The Working Party on Integrated Education was established by the Minister of Education in 1998 following the Belfast Agreement to consider "ways of assisting the further development of the integrated school sector while taking account of the interests of other schools." The working party threw out these terms of reference as "too narrowly-focused on the formal integrated sector" and failing "to recognise the important contribution which other schools could make to the promotion of tolerance" - as, it claimed, the Belfast Agreement required.

Even if they had stuck to their terms of reference, this kind of working party is hardly an appropriate way to "encourage and facilitate integrated education" which the Department has a duty to do. The Education Reform Order requires it to respond to parental wishes from both sides of the community. Consultation with "educational partners" makes sense, but the future of integrated education is too important to be left to a vote of various "educational partners" meeting in private.

Only four of the 12-member working party were from the integrated sector. It was not even representative of the two main traditions in Northern Ireland. Less than a third were drawn from the Catholic community.

READ MORE

Religious balance is central to the democratic basis of the whole integrated schools movement. The real integrated education partners - parents, teachers and pupils - were hardly represented at all.

The report acknowledges that the growth of integrated education requires new thinking. But, though it suggests that school viability might be assessed by all the education partners, it's not clear if the Council for Catholic Maintained Schools plans to be a willing "partner" in this.

Continuing strong parental demand projected in an Integrated Education Fund (IEF) Development Plan is also accepted - 20,000 new integrated school places are anticipated over the next 10 years, taking the total to 34,000 or 10 per cent of the school population. But even this relatively modest progress assumes an increase in the largely unproven transformation of existing schools to integrated status.

This requires Protestant schools to recruit a minimum 10 per cent Catholic pupils - hardly the cross-community partnership envisaged by founders of integrated education such as All Children Together . Catholic school authorities will not even consider such a minimalist commitment.

The report also ignores a key issue: Why shouldn't churches themselves become involved in shared provision? Instead it talks of the "development of pluralism in all schools" through more EMU, cross-community contacts, civic and political education and support for "mixed" enrolment schools.

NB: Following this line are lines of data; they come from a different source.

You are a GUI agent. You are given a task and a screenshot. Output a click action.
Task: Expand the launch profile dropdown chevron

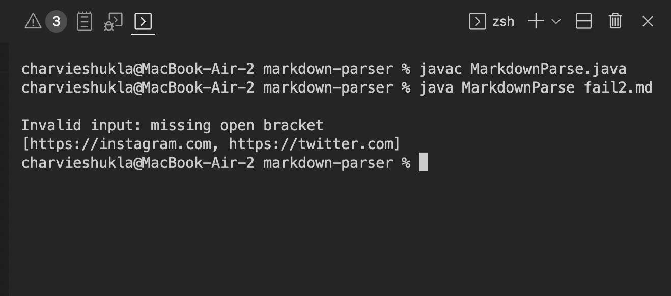[556, 21]
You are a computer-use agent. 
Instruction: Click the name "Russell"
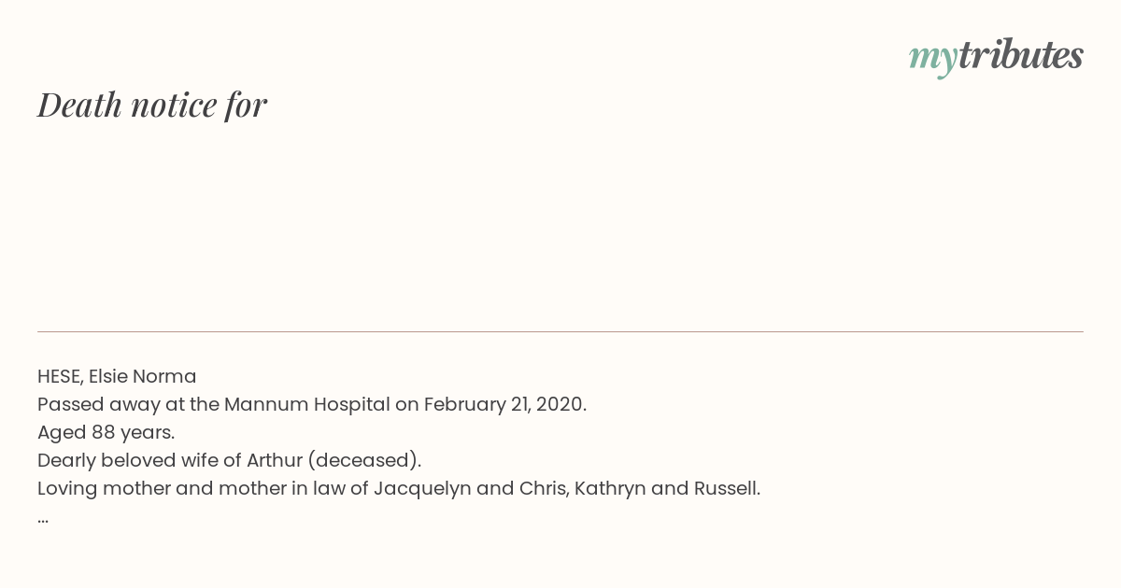(724, 488)
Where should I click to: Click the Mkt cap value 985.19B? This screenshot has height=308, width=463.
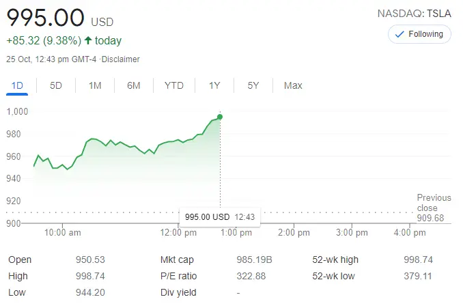pos(254,260)
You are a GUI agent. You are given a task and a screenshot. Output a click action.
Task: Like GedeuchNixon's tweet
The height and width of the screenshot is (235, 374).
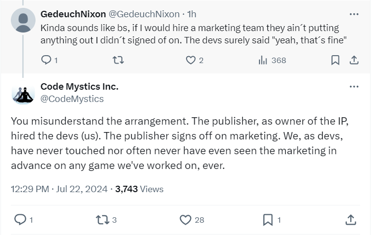click(x=190, y=60)
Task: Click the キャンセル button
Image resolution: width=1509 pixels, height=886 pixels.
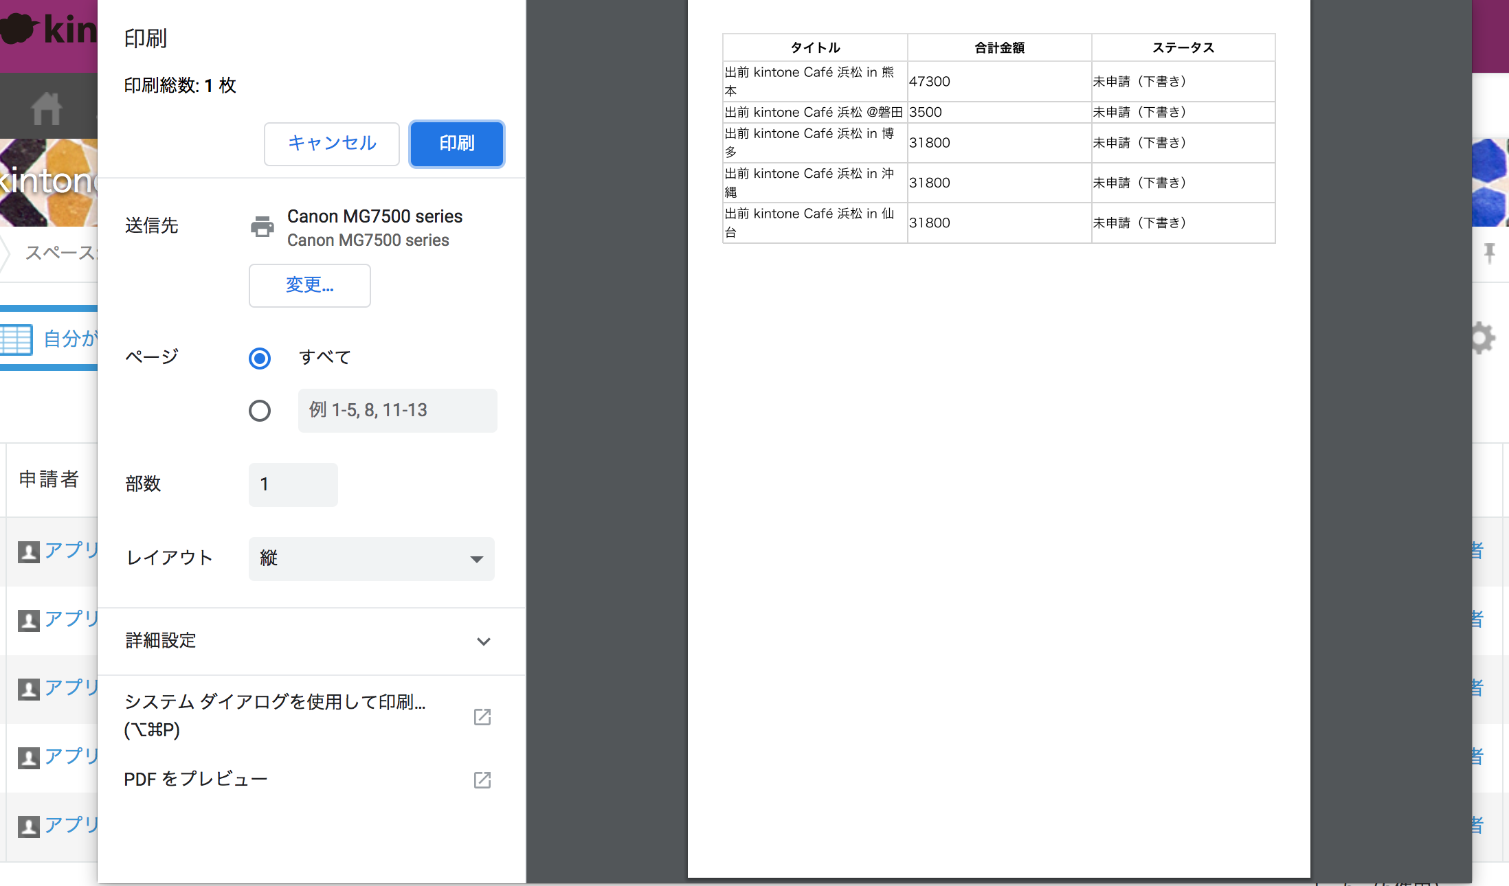Action: [x=332, y=144]
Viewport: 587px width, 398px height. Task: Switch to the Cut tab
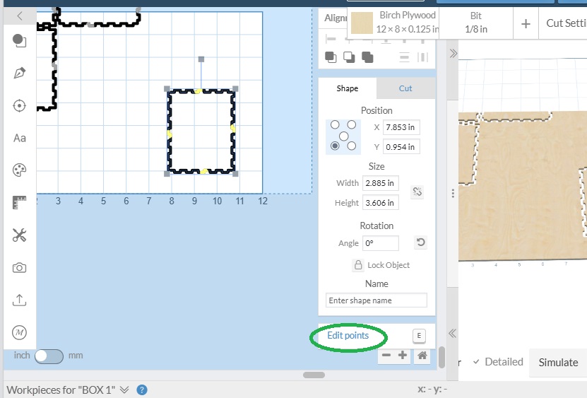(405, 88)
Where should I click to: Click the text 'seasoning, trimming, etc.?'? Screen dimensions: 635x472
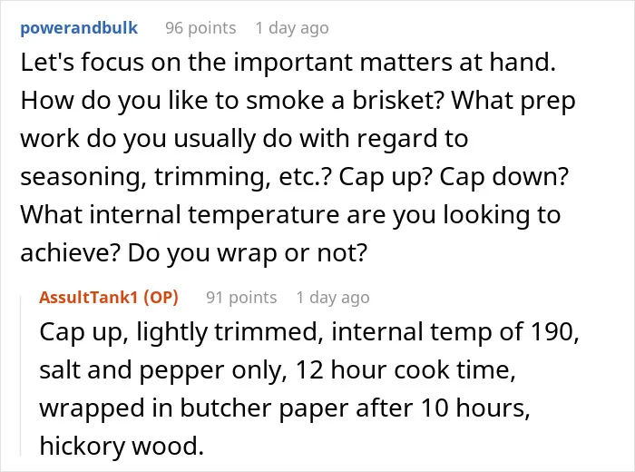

This is positive, but doesn't go far enough. Pluralism in schools is about democratic structures which provide respect for cultural and religious diversity. Segregated education providers may not wish to go the "whole way", but should they have a veto on parents and pupils' rights?

If the Belfast Agreement means anything it is that change is required to create a peaceful society. This is a matter of the two communities working together locally within a framework of rights - not private deals between so-called "education partners." All the parties agreed that integrated education must be part of reconciliation: "An essential aspect of the reconciliation process is the promotion of a culture of tolerance at every level of society, including initiatives to facilitate and encourage integrated education and mixed housing."

The right of parents - and pupils - to choose integrated education and the Department's duty to provide it must be recognised alongside all the other equality rights which the two new Northern Ireland Commissions - on Human Rights and Equality - will be required to protect under the European Convention of Human Rights and the UN Convention on the Rights of the Child.